**Task objective:** Find every line in the records below that contains the word "avatar", and copy each such line.

(Collected data entries)
• • •

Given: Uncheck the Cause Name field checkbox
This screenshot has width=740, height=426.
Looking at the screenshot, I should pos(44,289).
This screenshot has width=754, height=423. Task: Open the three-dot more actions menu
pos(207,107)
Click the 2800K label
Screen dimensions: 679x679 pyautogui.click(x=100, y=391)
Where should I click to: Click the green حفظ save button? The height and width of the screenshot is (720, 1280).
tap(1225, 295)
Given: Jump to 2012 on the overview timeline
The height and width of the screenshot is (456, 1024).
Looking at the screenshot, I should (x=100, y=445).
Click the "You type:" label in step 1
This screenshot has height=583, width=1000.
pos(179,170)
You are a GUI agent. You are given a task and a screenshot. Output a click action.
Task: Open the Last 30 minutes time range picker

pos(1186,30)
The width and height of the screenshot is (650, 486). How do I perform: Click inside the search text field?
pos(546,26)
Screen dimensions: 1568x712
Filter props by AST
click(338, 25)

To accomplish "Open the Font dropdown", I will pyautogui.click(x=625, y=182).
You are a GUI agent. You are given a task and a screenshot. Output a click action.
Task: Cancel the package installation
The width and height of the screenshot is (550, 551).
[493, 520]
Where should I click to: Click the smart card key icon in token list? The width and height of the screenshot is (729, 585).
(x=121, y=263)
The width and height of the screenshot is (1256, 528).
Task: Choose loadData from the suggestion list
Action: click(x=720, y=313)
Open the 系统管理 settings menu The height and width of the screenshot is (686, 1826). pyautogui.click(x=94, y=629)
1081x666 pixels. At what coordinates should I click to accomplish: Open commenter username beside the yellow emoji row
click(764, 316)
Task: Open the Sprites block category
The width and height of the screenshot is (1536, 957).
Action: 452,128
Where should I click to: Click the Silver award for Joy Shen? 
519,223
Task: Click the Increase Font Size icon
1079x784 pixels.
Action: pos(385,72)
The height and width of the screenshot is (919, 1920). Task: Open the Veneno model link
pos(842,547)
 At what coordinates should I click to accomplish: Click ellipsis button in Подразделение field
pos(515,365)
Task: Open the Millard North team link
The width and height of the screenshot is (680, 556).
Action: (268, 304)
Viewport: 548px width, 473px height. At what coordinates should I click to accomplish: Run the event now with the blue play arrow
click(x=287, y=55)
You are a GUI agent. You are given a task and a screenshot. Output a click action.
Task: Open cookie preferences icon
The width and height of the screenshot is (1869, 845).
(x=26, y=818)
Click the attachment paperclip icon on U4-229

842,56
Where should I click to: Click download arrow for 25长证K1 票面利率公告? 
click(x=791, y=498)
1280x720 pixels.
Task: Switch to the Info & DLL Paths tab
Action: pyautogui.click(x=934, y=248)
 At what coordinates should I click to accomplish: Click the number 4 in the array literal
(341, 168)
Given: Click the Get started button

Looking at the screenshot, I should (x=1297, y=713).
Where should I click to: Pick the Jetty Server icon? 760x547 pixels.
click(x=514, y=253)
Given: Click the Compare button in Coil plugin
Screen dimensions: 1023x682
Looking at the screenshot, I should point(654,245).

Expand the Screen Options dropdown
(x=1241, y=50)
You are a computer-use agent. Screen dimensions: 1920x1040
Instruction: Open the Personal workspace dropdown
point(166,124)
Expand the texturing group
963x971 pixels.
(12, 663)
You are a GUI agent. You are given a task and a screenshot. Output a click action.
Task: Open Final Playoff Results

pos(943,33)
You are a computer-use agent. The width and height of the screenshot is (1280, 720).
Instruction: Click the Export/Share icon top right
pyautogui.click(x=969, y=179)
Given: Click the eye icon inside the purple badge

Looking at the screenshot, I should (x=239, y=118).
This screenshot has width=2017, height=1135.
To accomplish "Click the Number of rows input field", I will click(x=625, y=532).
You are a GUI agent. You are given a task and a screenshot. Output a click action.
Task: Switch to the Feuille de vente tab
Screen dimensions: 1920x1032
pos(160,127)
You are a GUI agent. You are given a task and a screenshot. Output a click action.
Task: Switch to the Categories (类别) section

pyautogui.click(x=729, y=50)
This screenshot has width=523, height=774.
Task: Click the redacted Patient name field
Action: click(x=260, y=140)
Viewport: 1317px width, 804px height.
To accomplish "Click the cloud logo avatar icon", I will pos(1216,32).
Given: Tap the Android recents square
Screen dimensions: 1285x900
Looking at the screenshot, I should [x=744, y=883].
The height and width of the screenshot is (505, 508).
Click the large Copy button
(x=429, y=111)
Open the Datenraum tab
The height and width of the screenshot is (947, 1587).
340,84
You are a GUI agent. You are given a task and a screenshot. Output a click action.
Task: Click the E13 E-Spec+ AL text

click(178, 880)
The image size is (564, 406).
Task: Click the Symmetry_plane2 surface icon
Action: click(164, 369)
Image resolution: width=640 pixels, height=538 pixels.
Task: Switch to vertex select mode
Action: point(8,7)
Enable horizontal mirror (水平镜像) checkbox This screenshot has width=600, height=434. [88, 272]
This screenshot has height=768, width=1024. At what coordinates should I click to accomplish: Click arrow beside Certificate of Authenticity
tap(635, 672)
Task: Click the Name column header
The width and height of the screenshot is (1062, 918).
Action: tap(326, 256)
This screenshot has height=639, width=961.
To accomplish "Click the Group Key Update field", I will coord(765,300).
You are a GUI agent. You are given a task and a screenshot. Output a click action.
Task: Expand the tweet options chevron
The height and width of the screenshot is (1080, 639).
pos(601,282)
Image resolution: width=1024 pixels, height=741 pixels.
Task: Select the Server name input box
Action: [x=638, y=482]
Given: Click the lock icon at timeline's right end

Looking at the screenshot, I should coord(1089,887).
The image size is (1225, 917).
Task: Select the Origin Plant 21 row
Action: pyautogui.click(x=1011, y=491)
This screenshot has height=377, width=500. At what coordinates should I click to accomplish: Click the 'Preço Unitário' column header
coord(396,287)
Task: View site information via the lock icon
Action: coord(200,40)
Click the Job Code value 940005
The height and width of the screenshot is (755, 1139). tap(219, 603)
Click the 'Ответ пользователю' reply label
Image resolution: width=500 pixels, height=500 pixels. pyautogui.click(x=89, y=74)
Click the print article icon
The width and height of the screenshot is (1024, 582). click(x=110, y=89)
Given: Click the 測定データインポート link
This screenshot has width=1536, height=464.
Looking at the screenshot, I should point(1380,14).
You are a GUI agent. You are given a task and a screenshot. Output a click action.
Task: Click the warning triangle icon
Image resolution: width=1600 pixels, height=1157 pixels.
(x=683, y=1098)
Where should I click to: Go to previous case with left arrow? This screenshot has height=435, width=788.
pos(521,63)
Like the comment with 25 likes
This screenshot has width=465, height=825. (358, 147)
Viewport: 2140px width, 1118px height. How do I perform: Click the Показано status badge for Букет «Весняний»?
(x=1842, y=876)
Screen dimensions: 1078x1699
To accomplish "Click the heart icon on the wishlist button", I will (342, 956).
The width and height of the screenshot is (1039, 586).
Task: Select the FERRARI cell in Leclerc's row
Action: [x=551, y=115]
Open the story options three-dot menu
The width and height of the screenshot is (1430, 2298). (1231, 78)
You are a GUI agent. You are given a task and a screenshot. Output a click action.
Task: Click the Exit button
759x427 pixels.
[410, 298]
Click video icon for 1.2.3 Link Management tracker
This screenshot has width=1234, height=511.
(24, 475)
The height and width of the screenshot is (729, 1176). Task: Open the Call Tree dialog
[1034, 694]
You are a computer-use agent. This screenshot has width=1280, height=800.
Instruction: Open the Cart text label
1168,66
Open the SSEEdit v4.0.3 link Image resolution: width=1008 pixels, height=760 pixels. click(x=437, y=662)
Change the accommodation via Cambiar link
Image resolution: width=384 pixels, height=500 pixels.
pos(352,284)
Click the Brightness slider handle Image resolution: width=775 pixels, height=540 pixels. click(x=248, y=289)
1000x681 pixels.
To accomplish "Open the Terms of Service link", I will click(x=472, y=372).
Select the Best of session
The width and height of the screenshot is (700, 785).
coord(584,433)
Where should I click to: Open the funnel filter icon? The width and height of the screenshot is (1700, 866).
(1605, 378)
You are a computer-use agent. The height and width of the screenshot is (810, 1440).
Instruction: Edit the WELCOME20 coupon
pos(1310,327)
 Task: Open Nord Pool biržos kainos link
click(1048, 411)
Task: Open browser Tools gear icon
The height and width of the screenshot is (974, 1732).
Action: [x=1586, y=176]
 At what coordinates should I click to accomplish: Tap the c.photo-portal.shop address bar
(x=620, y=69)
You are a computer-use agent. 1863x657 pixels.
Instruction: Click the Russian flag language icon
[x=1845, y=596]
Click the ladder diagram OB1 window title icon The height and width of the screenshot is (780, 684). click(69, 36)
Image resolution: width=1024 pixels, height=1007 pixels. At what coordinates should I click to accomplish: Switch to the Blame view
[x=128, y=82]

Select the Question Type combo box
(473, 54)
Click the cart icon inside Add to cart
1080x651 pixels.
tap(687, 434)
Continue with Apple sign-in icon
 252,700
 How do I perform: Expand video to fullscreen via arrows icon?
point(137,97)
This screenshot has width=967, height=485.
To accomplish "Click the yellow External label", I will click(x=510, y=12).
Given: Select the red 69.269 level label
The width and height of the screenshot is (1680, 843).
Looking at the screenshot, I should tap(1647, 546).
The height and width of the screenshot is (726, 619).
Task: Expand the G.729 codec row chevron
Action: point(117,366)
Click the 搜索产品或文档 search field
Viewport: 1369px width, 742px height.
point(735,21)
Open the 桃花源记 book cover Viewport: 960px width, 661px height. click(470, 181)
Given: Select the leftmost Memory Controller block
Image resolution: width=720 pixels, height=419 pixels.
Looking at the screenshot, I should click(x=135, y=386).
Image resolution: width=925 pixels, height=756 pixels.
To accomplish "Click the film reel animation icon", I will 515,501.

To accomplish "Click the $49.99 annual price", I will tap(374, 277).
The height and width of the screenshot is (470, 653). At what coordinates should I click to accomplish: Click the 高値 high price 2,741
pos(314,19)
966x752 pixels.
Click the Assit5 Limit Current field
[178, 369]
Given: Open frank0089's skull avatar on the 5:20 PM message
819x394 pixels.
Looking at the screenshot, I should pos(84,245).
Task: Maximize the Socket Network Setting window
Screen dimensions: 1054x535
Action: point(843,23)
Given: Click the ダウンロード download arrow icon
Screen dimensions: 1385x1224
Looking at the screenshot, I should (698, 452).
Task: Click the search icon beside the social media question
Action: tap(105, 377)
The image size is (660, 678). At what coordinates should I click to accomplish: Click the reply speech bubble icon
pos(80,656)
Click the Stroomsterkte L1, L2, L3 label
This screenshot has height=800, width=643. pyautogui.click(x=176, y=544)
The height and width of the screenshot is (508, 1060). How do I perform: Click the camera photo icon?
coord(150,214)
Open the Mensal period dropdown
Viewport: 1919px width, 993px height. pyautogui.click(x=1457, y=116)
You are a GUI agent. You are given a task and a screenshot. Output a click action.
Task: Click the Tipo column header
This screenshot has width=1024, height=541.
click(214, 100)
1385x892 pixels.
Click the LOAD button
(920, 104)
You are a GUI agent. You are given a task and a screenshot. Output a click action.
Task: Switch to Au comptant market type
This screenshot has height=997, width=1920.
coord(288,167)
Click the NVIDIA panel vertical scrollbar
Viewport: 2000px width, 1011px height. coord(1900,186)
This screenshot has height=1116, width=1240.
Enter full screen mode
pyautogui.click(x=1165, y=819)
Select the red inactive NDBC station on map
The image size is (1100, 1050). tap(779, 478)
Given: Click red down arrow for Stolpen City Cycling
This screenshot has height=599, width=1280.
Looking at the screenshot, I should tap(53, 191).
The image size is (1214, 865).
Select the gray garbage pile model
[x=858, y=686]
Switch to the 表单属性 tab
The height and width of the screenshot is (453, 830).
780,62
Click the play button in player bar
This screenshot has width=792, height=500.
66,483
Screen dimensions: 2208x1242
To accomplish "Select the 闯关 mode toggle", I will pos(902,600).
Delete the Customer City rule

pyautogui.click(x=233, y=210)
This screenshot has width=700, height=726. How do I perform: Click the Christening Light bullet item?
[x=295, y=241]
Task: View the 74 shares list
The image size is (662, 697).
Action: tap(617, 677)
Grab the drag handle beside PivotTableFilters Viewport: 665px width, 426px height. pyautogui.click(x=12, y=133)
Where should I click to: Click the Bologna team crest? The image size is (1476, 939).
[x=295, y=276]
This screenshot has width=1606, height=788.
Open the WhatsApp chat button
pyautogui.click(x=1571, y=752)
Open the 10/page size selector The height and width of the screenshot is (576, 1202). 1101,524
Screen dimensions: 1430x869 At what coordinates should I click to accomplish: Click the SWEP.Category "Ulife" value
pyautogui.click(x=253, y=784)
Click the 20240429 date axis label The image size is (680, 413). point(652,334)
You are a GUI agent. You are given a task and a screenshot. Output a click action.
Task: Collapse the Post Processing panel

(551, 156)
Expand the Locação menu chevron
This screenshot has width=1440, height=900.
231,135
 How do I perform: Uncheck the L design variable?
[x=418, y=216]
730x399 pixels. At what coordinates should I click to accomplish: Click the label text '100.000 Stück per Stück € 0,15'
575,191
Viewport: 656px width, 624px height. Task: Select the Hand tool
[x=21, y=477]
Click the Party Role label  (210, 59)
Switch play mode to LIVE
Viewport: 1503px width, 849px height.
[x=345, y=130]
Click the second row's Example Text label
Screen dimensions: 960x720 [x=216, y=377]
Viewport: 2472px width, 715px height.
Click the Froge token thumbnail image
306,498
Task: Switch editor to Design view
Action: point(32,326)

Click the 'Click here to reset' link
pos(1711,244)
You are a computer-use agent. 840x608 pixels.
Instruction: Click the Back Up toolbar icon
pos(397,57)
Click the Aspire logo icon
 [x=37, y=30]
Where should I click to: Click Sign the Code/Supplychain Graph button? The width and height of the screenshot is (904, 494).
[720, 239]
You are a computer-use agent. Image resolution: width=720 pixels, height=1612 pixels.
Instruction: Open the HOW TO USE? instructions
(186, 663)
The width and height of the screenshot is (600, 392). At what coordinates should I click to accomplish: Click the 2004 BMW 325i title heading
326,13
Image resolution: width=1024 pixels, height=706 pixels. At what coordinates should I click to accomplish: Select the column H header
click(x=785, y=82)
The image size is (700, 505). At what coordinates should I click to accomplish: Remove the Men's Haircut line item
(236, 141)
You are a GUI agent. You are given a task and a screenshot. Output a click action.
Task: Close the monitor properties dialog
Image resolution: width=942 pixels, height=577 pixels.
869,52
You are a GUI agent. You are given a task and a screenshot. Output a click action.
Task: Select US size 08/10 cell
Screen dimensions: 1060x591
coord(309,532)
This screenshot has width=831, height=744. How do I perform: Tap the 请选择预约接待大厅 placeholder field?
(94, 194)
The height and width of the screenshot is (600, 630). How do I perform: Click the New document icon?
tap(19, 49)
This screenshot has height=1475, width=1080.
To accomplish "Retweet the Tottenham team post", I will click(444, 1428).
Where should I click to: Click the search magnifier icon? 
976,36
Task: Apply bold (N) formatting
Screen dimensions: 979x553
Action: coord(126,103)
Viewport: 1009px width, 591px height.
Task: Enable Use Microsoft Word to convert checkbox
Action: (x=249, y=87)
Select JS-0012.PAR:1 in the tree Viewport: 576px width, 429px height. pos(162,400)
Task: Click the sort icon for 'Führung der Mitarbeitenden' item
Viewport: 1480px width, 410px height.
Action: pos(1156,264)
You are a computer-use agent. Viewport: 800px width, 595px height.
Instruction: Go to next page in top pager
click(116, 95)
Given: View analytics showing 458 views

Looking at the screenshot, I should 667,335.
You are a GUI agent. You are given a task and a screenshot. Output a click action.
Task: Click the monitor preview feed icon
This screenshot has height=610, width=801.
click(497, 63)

• • •

**Expected answer:**
To accomplish "Click the cloud logo avatar icon", I will pos(1216,32).
Given: Open frank0089's skull avatar on the 5:20 PM message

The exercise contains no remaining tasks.